Source records
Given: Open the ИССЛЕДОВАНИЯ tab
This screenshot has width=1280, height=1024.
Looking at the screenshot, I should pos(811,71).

...

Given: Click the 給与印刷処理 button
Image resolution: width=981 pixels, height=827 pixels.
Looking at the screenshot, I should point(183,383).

Your instructions
Pull out every line in the data above that has the word "Given".

Response to this exercise
Given: Open the ИССЛЕДОВАНИЯ tab
Given: Click the 給与印刷処理 button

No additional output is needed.